→ DIRECTIONS FOR THIS TASK
Reproduce word for word the line holding "Instruction: Collapse the" and all lines after it in the data, through the end, leaving out pictures.

→ SUPPLIED ENTRIES
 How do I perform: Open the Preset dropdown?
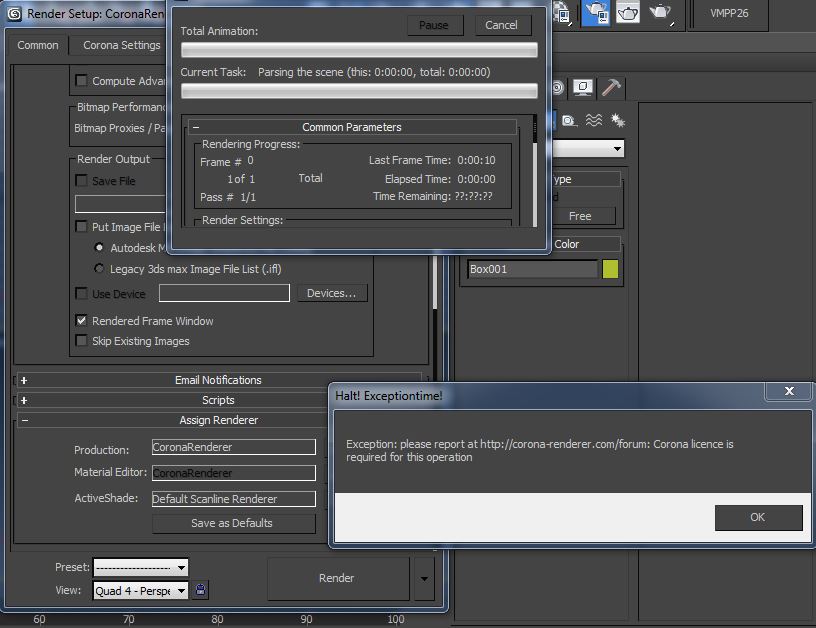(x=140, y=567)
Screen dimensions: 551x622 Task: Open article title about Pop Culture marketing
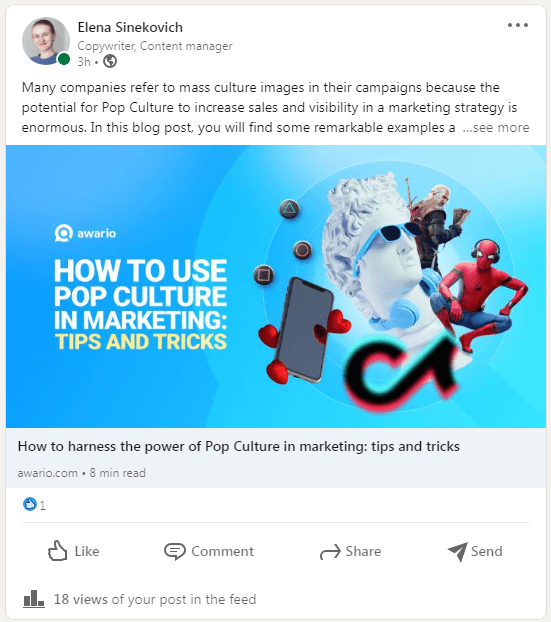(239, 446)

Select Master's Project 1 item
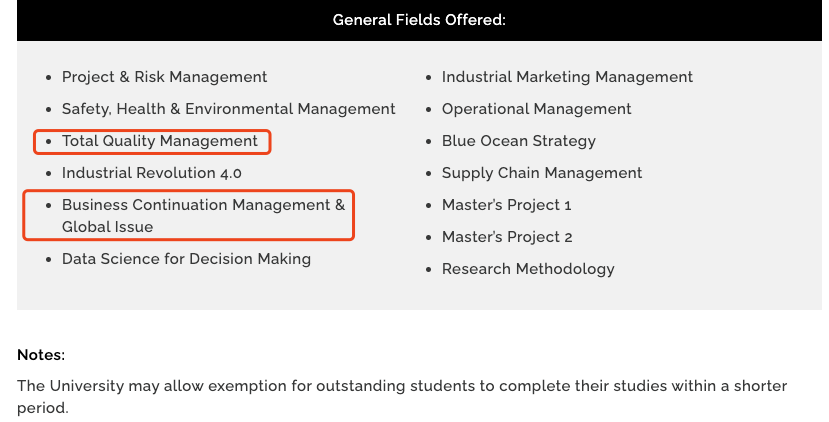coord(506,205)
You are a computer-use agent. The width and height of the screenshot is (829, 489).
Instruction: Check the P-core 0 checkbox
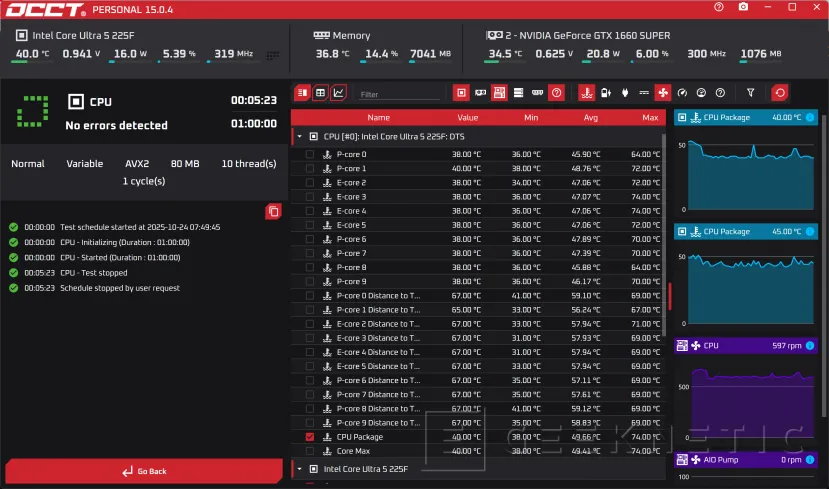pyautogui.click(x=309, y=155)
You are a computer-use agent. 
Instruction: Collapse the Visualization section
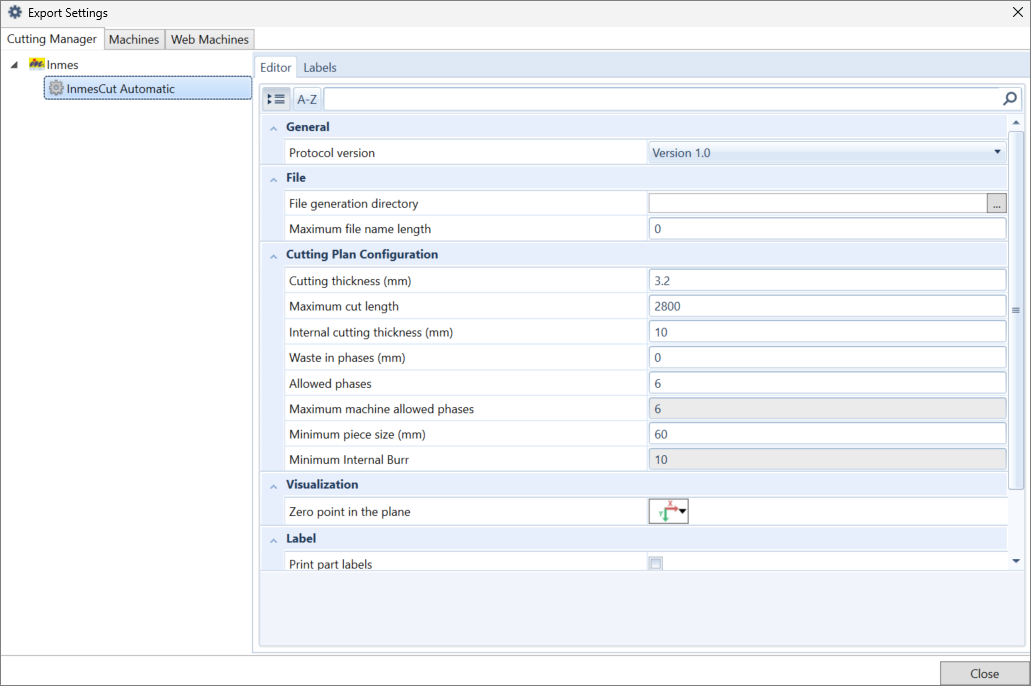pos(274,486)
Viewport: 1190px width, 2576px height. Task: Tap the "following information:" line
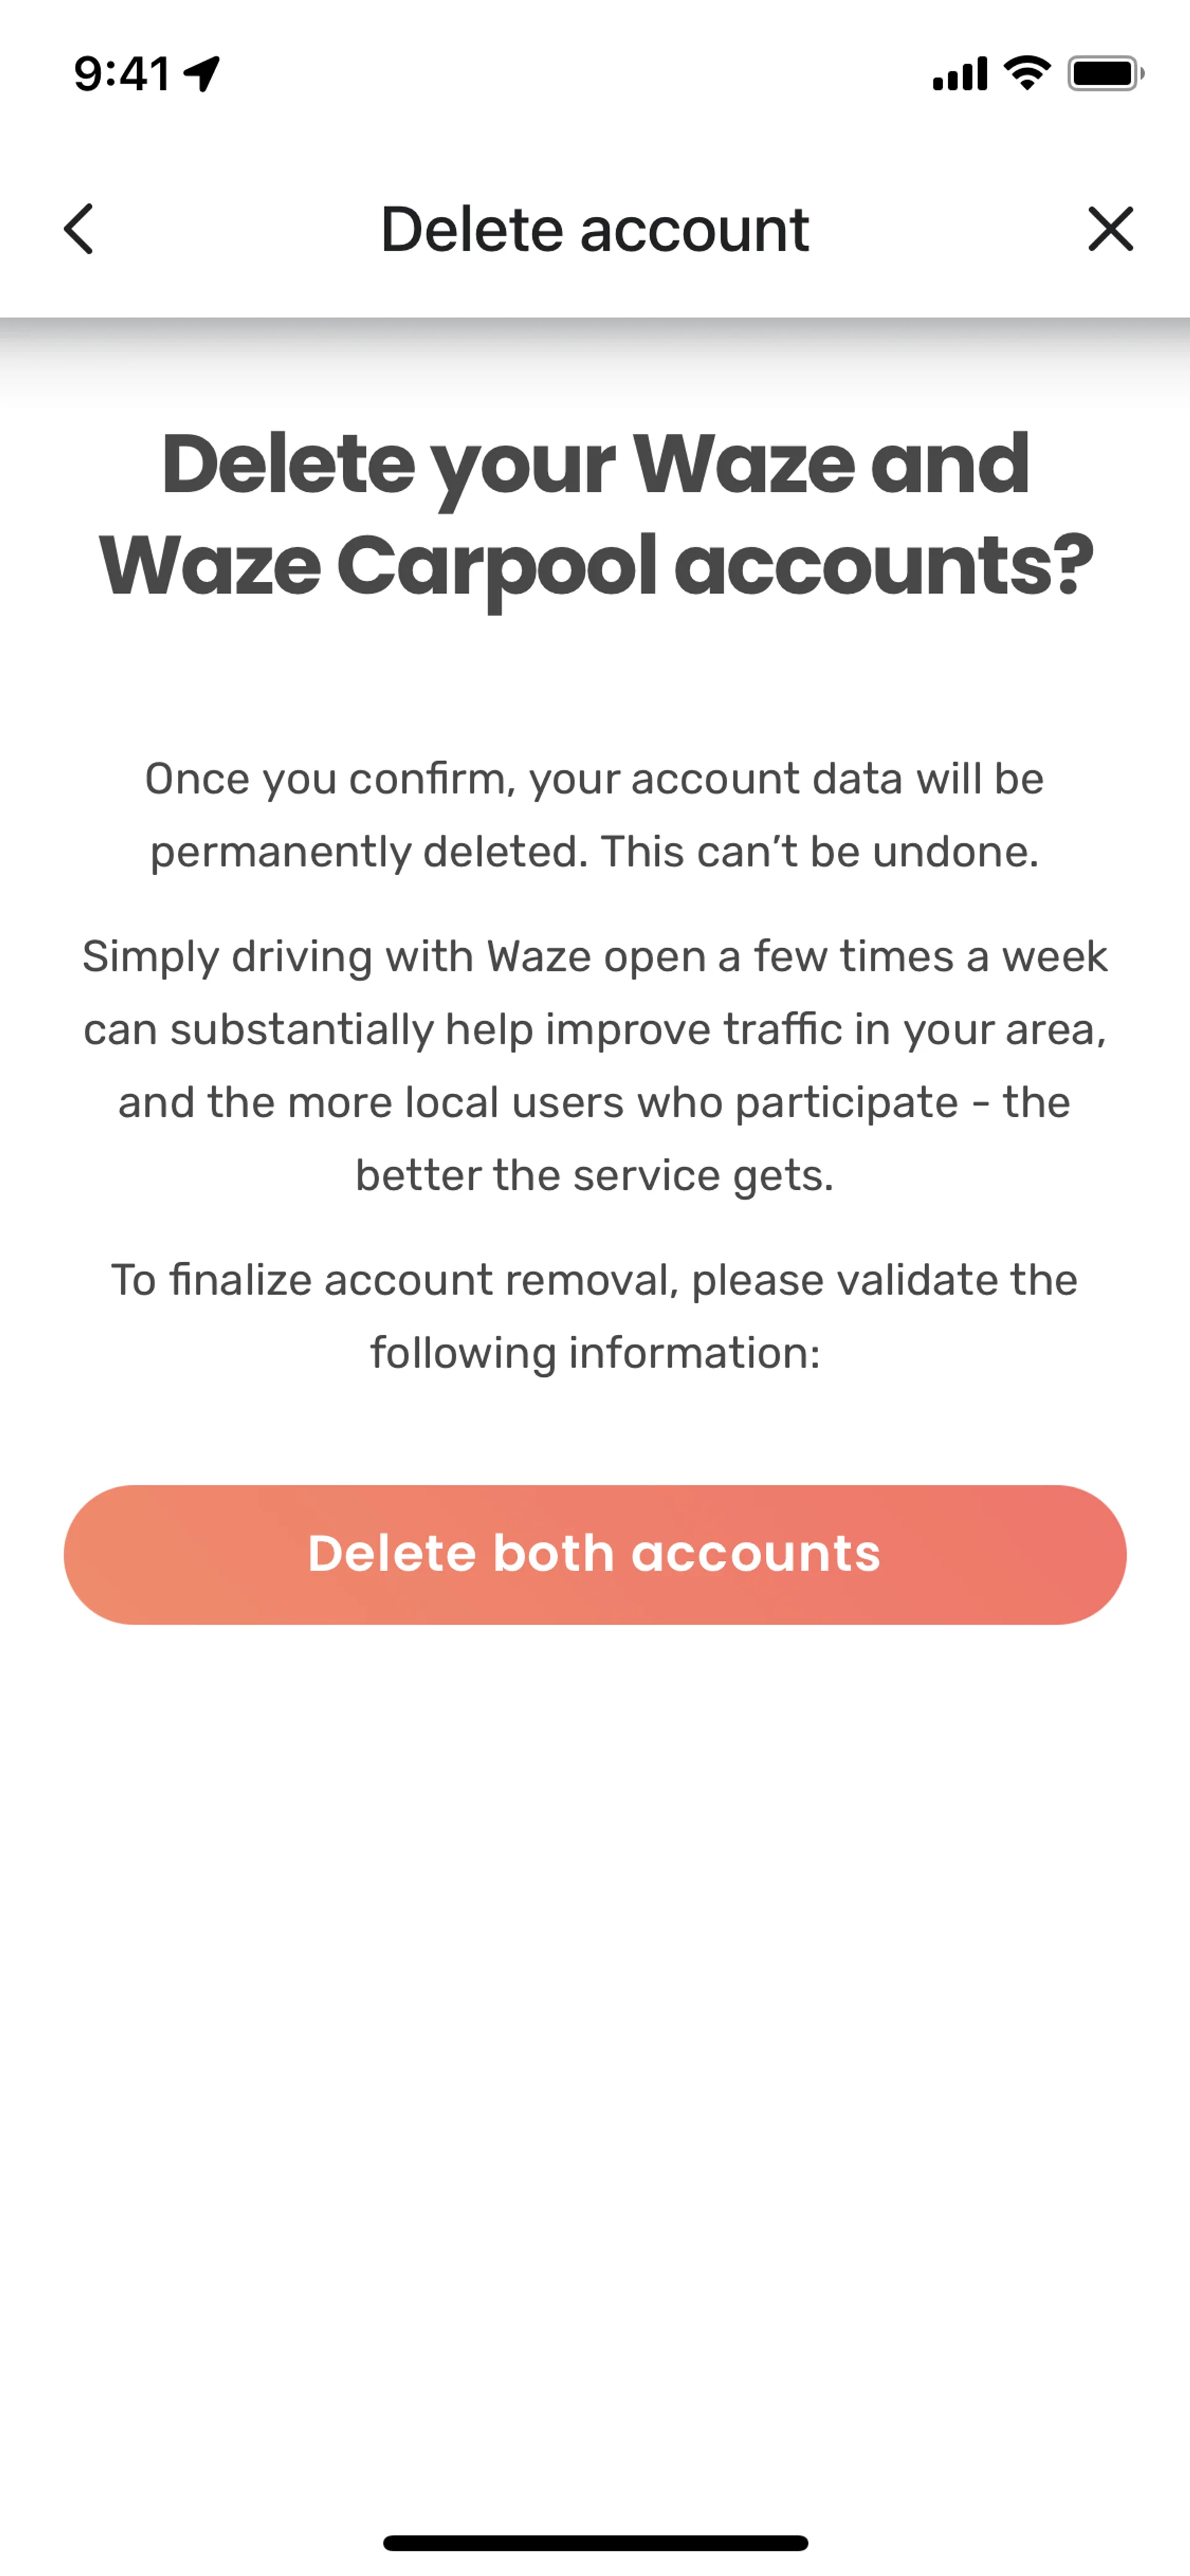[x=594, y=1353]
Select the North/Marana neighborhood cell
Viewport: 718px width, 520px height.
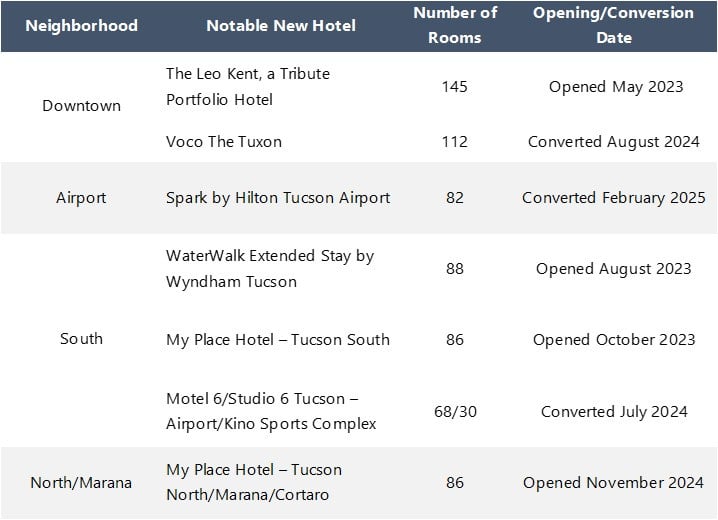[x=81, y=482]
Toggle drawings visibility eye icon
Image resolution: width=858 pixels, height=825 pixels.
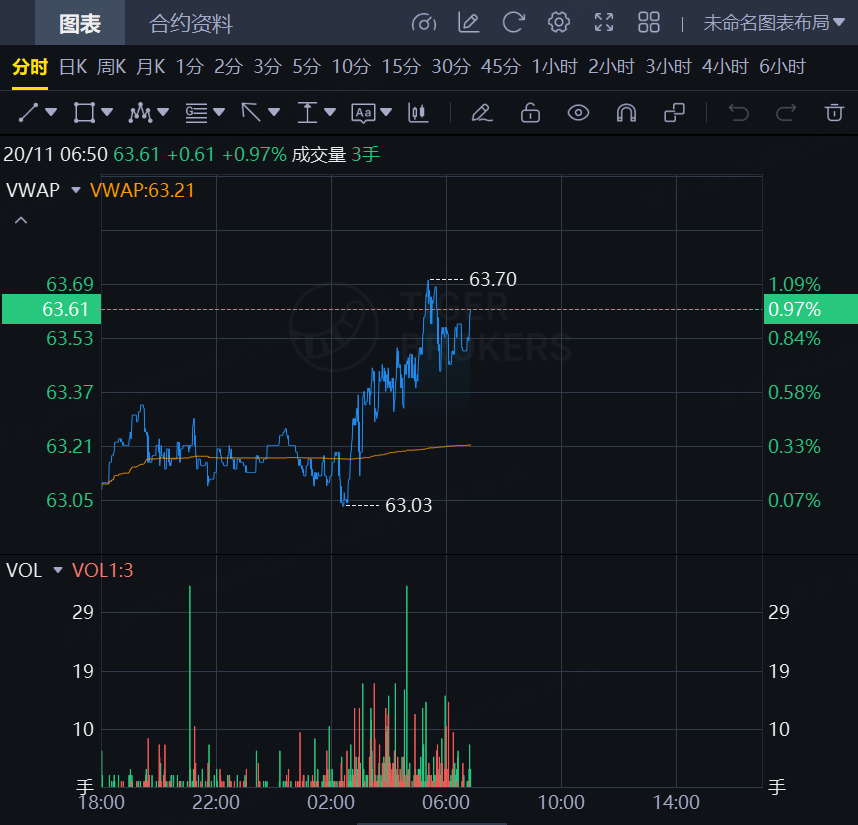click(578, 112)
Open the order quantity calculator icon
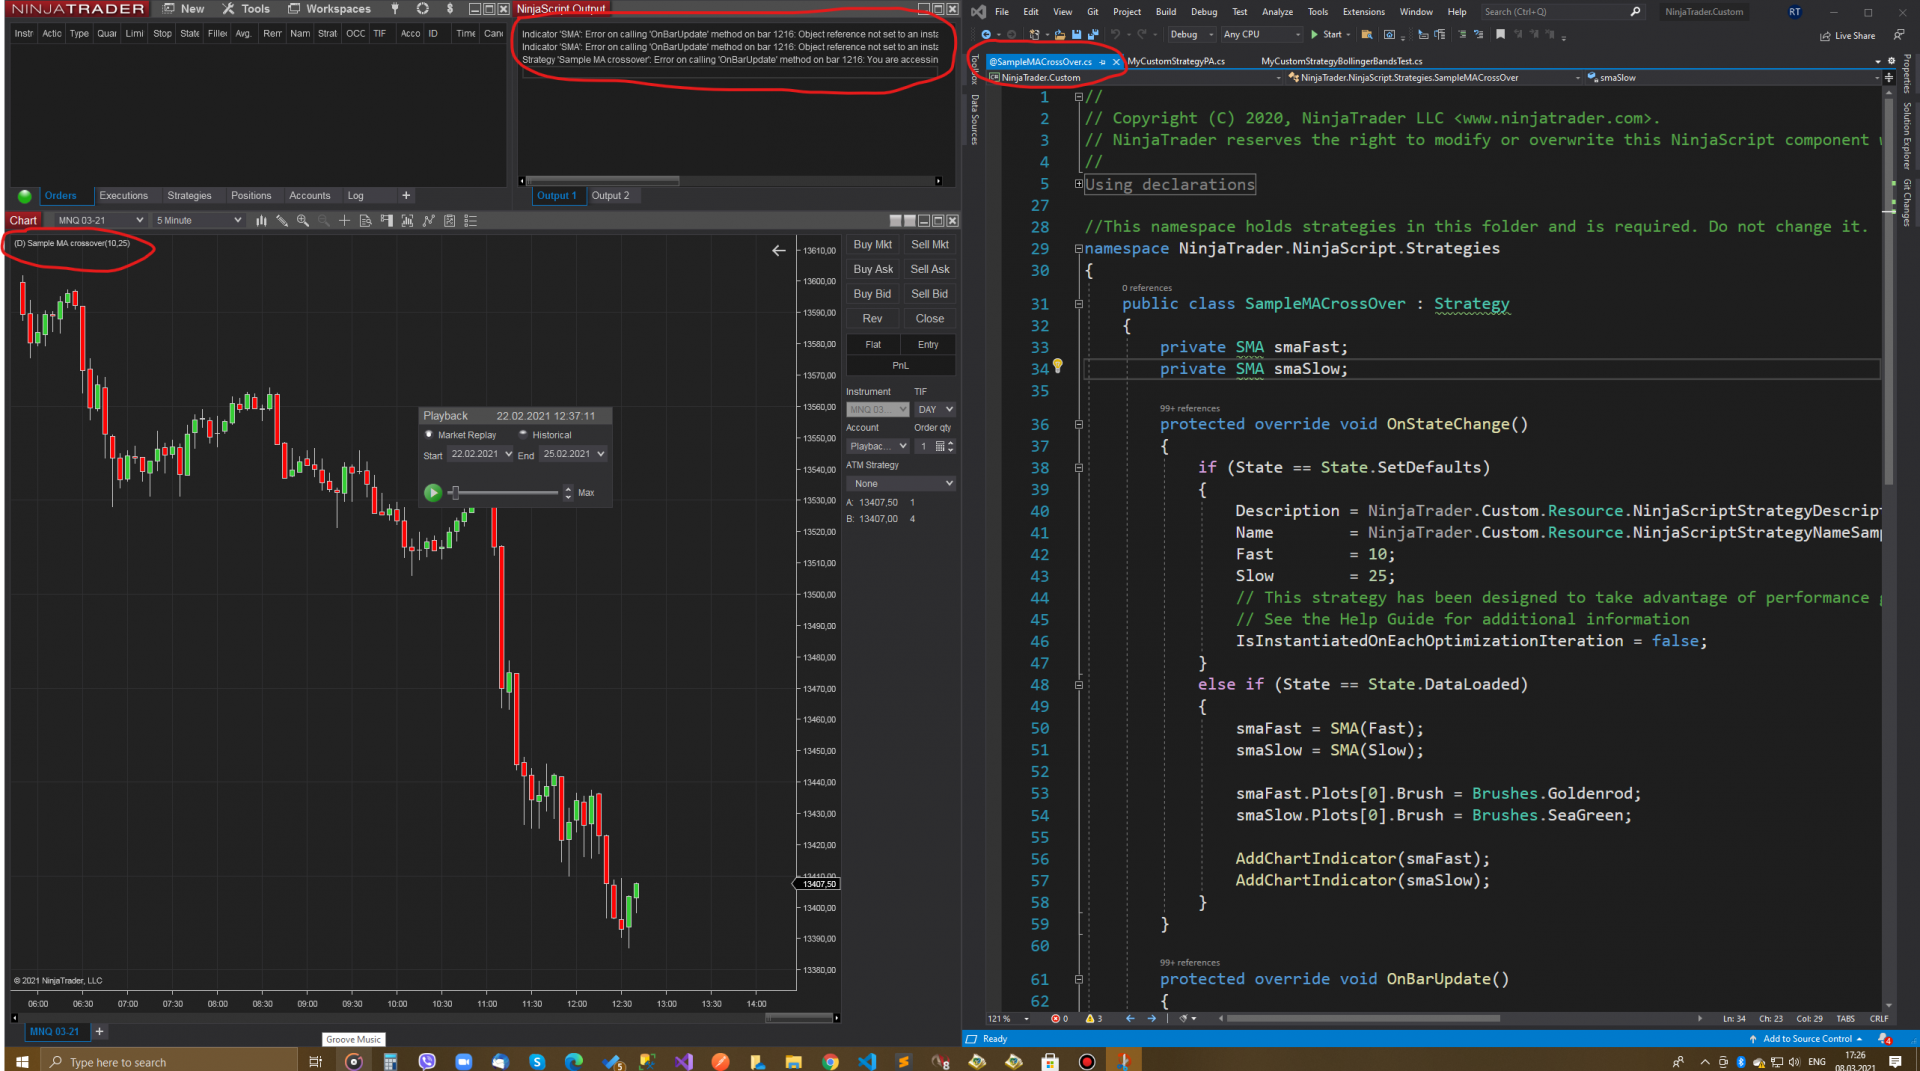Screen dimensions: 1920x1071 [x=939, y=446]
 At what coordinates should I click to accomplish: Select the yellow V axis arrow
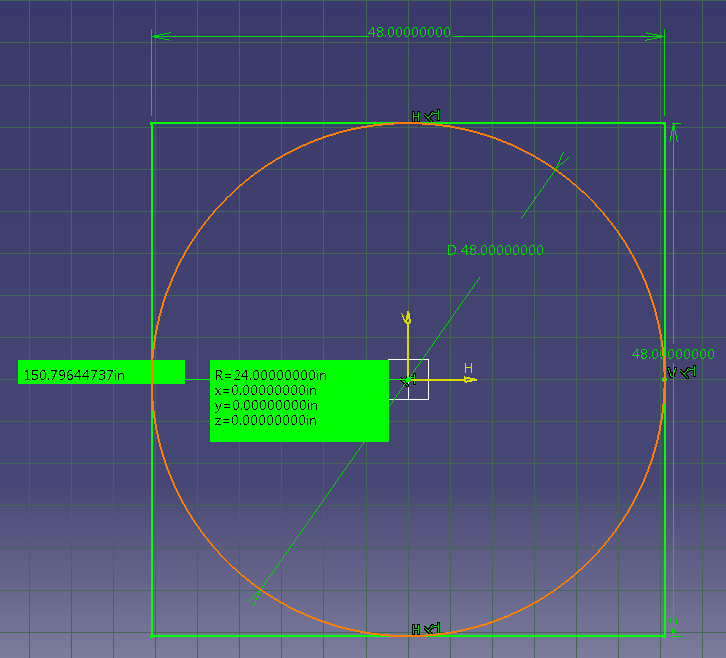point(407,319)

→ WRITTEN SOLUTION
Instruction: Collapse the Visualization section
pos(274,486)
Viewport: 1190px width, 2576px height. Task: Tap the "following information:" line
[x=594, y=1353]
Select the North/Marana neighborhood cell
Viewport: 718px width, 520px height.
[x=81, y=482]
Toggle drawings visibility eye icon
Image resolution: width=858 pixels, height=825 pixels.
click(578, 112)
Open the order quantity calculator icon
Screen dimensions: 1920x1071 [x=939, y=446]
 At what coordinates should I click to accomplish: Select the yellow V axis arrow
point(407,319)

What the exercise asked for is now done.